____ DOCUMENT SECTION
Some parents don’t tell their adult children they’re lonely — not because they’re protecting them, but because they haven’t quite found the words for a feeling this ordinary and this unexpected

There is a specific kind of feeling that resists language. Not the dramatic kind — not grief or heartbreak — but the quieter kind that arrives slowly and settles in before it has a name. The loneliness some parents carry after their children grow up and leave isn’t a crisis. It doesn’t announce itself. It’s the kind of thing a person could carry for years without quite calling it what it is.

Part of what makes it hard to name is that it doesn’t match the story. The story is that parents are relieved when their children leave — free, finally, to do what they want. And for many, that part is true. But a feeling can be true and something else also be true at the same time.

The research on empty nest syndrome has been quietly revising itself for decades. Developmental psychologist Karen Fingerman, who has spent years studying how parents and adult children relate to each other after the household empties, has noted that the empty nest — as it’s been portrayed in popular literature — doesn’t quite match what most parents actually experience. Many feel genuine relief. More freedom. A relationship with their children that often improves once the daily friction of shared living is removed. The crisis version of the empty nest is real for some, but it isn’t the universal experience it’s sometimes made out to be.

But the absence of crisis is not the same as the absence of loneliness. And this is where the language starts to fail.

What seems more accurate is that the empty nest doesn’t create loneliness so much as reveal it. When children are present — with their noise and their schedules and their daily evidence that someone in the house still needs you to function — there is a structure. A built-in purpose that doesn’t require examination. When that structure lifts, what remains is whatever was already there. And sometimes what was already there was a quiet, unnamed thing that had never quite been given room to breathe.

What parents describe, when they do describe it, tends to come out in small observations rather than direct admissions. That the house sounds different in a way they still haven’t gotten used to. That they find themselves cooking too much and noticing it only when they’re putting food away. That some hours feel slower than others and the slow ones tend to cluster in the same places in the week. It’s not nothing. It’s also not easy to call by name.
________
____ DATA
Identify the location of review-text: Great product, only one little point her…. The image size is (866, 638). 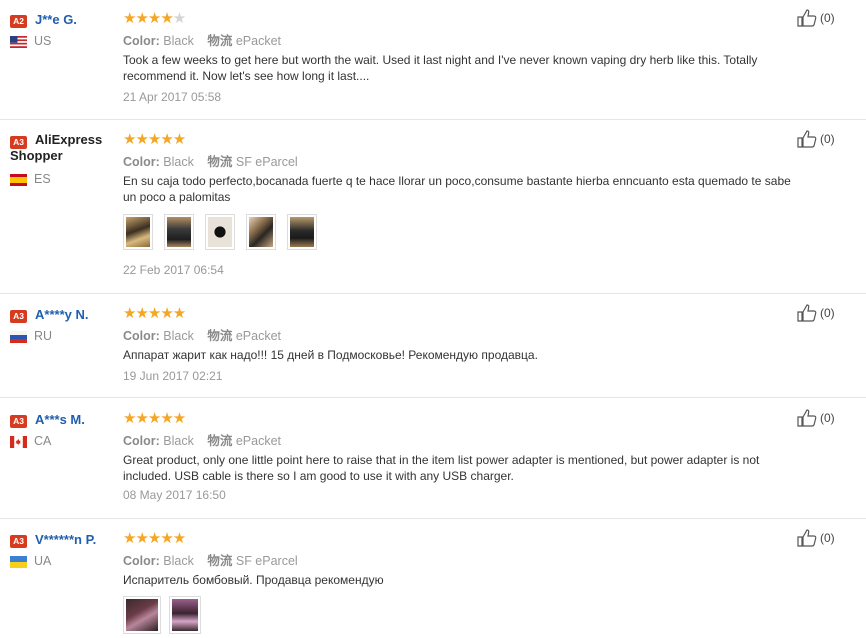
(442, 468).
________
§ **TASK BRIEF**
Condense the paragraph beginning "The research on empty nest syndrome" from the essay on parental loneliness above into a short bulleted list, keeping its main facts.

§ **TASK ANSWER**
- Research on empty nest syndrome has been gradually revising itself for decades.
- Developmental psychologist Karen Fingerman, who studies how parents and adult children relate after the household empties, notes that the popular portrayal of the empty nest doesn't match what most parents experience.
- Many parents feel real relief and more freedom, and their relationship with their children often improves without the daily friction of living together.
- The crisis version is real for some parents but is not universal.